> **Stored data entries**:
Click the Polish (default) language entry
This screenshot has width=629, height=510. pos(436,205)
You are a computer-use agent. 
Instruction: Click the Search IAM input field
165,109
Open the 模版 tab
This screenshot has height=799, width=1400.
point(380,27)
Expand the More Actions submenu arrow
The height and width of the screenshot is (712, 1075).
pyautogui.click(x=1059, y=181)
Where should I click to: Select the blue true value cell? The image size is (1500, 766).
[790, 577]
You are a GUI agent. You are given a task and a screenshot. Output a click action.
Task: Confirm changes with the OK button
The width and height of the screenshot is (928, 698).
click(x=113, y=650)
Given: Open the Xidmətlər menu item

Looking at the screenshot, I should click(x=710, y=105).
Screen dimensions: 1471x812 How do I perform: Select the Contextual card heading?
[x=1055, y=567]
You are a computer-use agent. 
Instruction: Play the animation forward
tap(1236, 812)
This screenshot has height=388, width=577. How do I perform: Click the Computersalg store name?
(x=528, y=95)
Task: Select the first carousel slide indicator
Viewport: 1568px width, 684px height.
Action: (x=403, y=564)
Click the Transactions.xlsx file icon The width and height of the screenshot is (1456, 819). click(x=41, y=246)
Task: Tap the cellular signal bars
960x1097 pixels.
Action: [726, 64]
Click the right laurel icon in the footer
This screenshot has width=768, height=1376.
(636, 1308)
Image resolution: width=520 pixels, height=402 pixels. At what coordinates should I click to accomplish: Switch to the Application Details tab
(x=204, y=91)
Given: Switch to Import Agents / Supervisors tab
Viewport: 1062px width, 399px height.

> **SET PROBLEM**:
Copy all of the material above line for line, with no changes.

> **RESULT BELOW**:
Click the Polish (default) language entry
This screenshot has width=629, height=510. pos(436,205)
You are a computer-use agent. 
Instruction: Click the Search IAM input field
165,109
Open the 模版 tab
This screenshot has height=799, width=1400.
point(380,27)
Expand the More Actions submenu arrow
The height and width of the screenshot is (712, 1075).
pyautogui.click(x=1059, y=181)
Where should I click to: Select the blue true value cell? The image size is (1500, 766).
[790, 577]
You are a GUI agent. You are given a task and a screenshot. Output a click action.
Task: Confirm changes with the OK button
The width and height of the screenshot is (928, 698).
click(x=113, y=650)
Given: Open the Xidmətlər menu item

Looking at the screenshot, I should click(x=710, y=105).
Screen dimensions: 1471x812 How do I perform: Select the Contextual card heading?
[x=1055, y=567]
You are a computer-use agent. 
Instruction: Play the animation forward
tap(1236, 812)
This screenshot has height=388, width=577. How do I perform: Click the Computersalg store name?
(x=528, y=95)
Task: Select the first carousel slide indicator
Viewport: 1568px width, 684px height.
Action: (x=403, y=564)
Click the Transactions.xlsx file icon The width and height of the screenshot is (1456, 819). click(x=41, y=246)
Task: Tap the cellular signal bars
960x1097 pixels.
Action: [726, 64]
Click the right laurel icon in the footer
This screenshot has width=768, height=1376.
(636, 1308)
Image resolution: width=520 pixels, height=402 pixels. At what coordinates should I click to accomplish: Switch to the Application Details tab
(x=204, y=91)
Given: Switch to Import Agents / Supervisors tab
Viewport: 1062px width, 399px height.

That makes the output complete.